Lo divertido de todo esto es que vivo de emociones que no se decir de frente. Los oculto y me los trago, la mayor parte del tiempo. Y ataco, me pongo a la defensiva y prefiero perderme, antes que sea demasiado tarde para mi. Sabes por qué? La gente ya no quiere sentir y yo sí, se usan, se atoran unos a otros y luego se convierten en polvo que se va con la brisa.
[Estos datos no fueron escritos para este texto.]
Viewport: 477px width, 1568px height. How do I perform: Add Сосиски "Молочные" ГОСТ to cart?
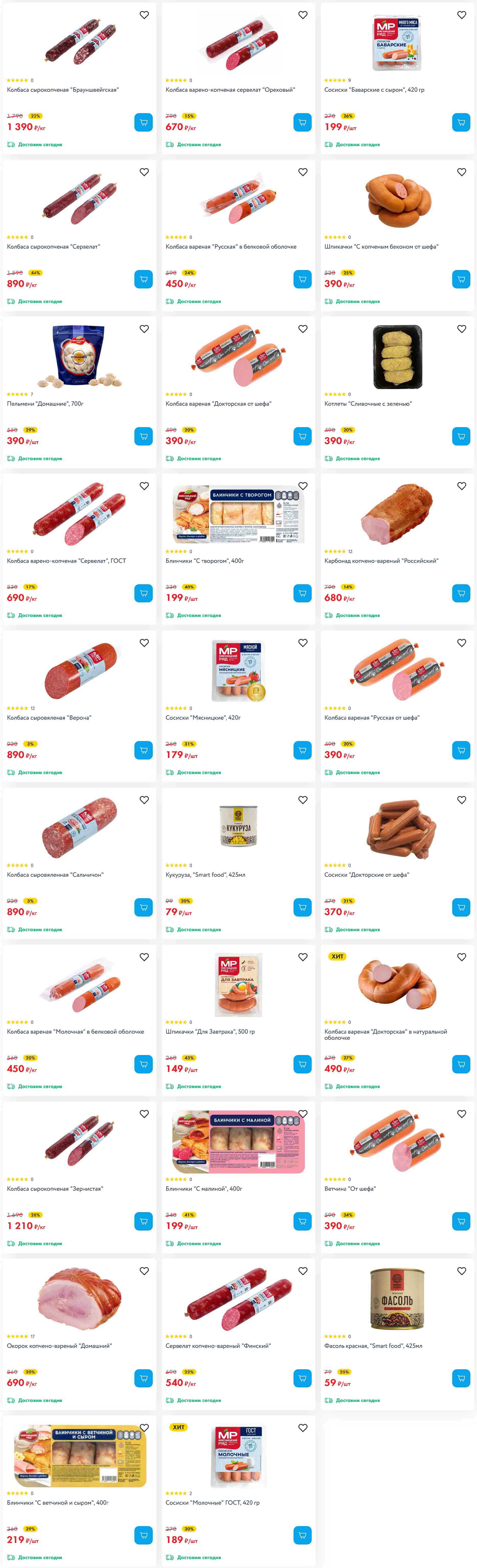pyautogui.click(x=303, y=1535)
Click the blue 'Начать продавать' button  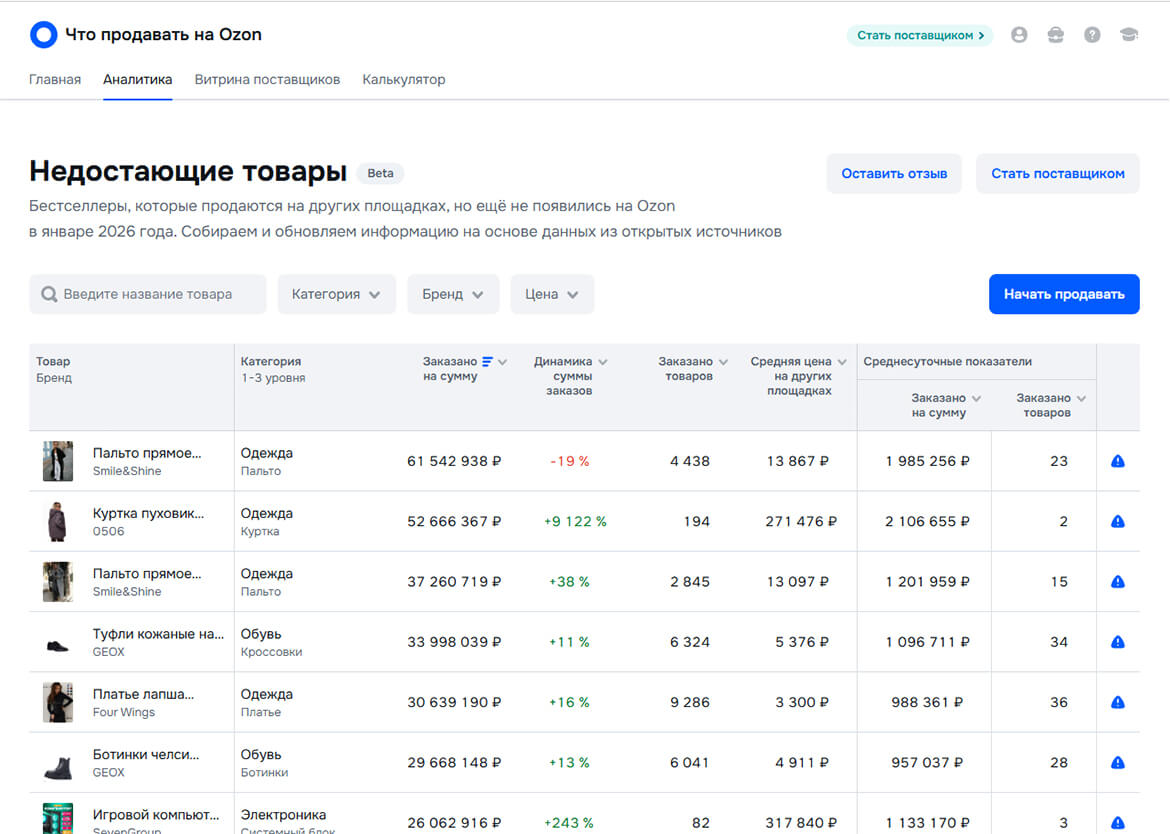click(1064, 294)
En mis látidos existe un paisaje desértico, con dos hermosos árboles verdes, los únicos en el lugar. Existen libros de política, ciencias y cultura en general, en un pequeño pupitre escondido que sólo se puede observar cuando cae la noche. Y debo decir que me encantaba sentarme y disfrutar del momento dónde todo se mezclaba. Risas y canciones revotaban en mi cabeza.
Si bien en cierto, muchas veces la literatura y el arte no se mezclan. Son dos ramas distintas pero que en algún punto tienen la osadía de reunirse y se transforman en un todo.
Sólo sé que el viento, es eso, aire acumulado que choca con fuerza contra el fuego y lo aviva. El viento también se transforma en brizna y se pierde en el tiempo.
Es una pena. Los elementos se potencian entre sí, pero no es culpa del fuego siempre estar encendido, como tampoco que el viento se pierda en el cielo.
De la tierra venimos y de la tierra seremos.